Weakness in emerging markets as the QE taper-induced capital outflows unveil structural inefficiencies and exacerbate political divides (Turkey, Argentina, Venezuela, Thailand, Ukraine, South Africa, Brazil) and most importantly, there remains a question mark over China’s ability to maintain a growth rate north of 7% per annum and if this is the case, what will be the cost in terms of leverage to the Chinese economy?

Emerging markets are not a marginal issue as they have been the main engine of global economic growth since 2008 and they now represent 40% of global GDP (from 18% in 1998). Therefore we could see a severe decline in their growth rates, which will have a significant impact on corporate earnings in Europe & US.

Indeed the current situation bears a lot of resemblance to 1997 and the first half of 1998: emerging market currency instability, over-stretched equity valuations (particularly in the technology sector) and decent economic growth expectations in developed markets. This cocktail led to a short (less than 6 months) but very pronounced financial crisis in 1998 (with a drop in equity markets of more than 50%), a purely financial correction with no impact in the real economic world (in 1997/1998 economic growth was 4% per annum in the US and 2.50% per annum in Europe). The financial correction in the second half of 1998 led to a significant increase in volatility reminiscent of the volatility conditions prevailing in the period from 2008 to 2011.

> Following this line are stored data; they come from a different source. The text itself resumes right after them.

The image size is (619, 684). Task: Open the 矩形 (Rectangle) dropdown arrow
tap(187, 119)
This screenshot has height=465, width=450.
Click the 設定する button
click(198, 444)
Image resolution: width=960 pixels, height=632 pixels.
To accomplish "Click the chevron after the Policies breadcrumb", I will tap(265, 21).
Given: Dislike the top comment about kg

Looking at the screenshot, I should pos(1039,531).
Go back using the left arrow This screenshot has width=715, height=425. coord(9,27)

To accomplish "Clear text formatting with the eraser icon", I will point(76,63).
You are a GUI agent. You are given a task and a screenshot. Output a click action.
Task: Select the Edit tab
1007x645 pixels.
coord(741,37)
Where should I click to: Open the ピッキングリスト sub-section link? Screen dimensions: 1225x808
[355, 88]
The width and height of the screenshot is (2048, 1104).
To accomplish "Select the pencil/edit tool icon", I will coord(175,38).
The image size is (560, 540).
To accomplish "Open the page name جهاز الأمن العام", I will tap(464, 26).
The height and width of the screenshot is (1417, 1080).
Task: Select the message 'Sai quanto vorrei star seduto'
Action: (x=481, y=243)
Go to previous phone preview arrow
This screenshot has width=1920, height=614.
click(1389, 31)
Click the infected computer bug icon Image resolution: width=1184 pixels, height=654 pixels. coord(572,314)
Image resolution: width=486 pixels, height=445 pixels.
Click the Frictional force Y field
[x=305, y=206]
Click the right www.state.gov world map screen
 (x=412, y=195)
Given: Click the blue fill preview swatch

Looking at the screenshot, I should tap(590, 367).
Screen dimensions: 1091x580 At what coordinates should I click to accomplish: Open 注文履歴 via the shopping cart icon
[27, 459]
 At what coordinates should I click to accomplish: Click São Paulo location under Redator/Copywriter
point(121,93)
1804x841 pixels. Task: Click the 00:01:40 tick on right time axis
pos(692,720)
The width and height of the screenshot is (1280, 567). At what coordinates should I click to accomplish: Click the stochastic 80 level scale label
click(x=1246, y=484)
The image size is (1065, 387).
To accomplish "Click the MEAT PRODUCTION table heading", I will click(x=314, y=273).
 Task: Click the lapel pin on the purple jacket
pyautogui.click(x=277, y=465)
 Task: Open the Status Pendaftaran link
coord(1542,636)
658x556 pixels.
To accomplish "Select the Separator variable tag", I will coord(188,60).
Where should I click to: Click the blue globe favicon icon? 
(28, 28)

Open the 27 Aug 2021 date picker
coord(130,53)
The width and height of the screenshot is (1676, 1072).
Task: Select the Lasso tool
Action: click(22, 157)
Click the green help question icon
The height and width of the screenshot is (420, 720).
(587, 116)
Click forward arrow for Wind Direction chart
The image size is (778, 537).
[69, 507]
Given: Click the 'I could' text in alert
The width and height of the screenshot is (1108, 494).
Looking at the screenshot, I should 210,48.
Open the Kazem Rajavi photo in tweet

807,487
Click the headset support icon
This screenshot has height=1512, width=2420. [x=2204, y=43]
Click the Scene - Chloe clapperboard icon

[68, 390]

Further volatility will come from the current situations (in emerging markets) worsening, but also from the relatively disappointing recent US macro data which has investors questioning whether this is attributable only to weather conditions or whether the data is reflective of some relative weakness in the US economic armour.

Although there are some signs of improvement in the Euro-zone, it is stilled dogged by subdued economic growth, deflation risk and high unemployment.

The reality is that fear of these uncertainties will create further volatility.  The Eurostoxx volatility level is historically low and so the room for further increase is significant given the context of these uncertainties. A remarkable fact is that despite US equities hitting all-time highs and European equities close to their multi-year highs, the dynamics of volatility of European equities (VSTOXX) has been marked by higher lows since November 2013 and is now around 50% higher from the lows observed in November 2013.

The question that many investors are asking themselves is how they can protect themselves from volatility?

The end result for the Maestro Strategy is the expectation that the strategy will perform extremely well in this kind of environment (with annual return north of 40%, as it produced annually on average in the period from 2008 to 2011), enabling the performance of Maestro to act as a shock absorber to other parts of investors’ portfolios that are likely to suffer in very volatile environments. This is particularly relevant for those invested in trend followers and those looking for a free equity hedge (that will also deliver outsized performance).

The 2.08% performance in February and 3.16% YTD performance is a testimony of Maestro’s ability to generate value in periods of increasing volatility, even when these increases remain moderate. Geopolitical uncertainties (Ukraine, Syria, Iran, North Korea, and China/Japan arguments, just to name a few) can create additional local noise from which Maestro shall benefit.

Furthermore, the context of uncertainties could be a catalyst for a deeper shock on equities and bonds, at a time when QE may have taken traditional asset prices to exhaustion levels. We believe that investors need to diversify their traditional portfolios with uncorrelated liquid alternatives that shall help them withstand a possible volatility shock.

The Maestro strategy is a low volatility free, hedge that has exhibited limited (historical) maximum drawdowns* of 4.37% and will protect investors from equity volatility, while delivering outsized performance.

If you are a CTA investor and the environment does not create a consistent trend for the trend followers to deliver performance, then investors must look to the uncorrelated specialist strategy, such as Maestro, which will provide a strong positive performance to counter a downward equity correction.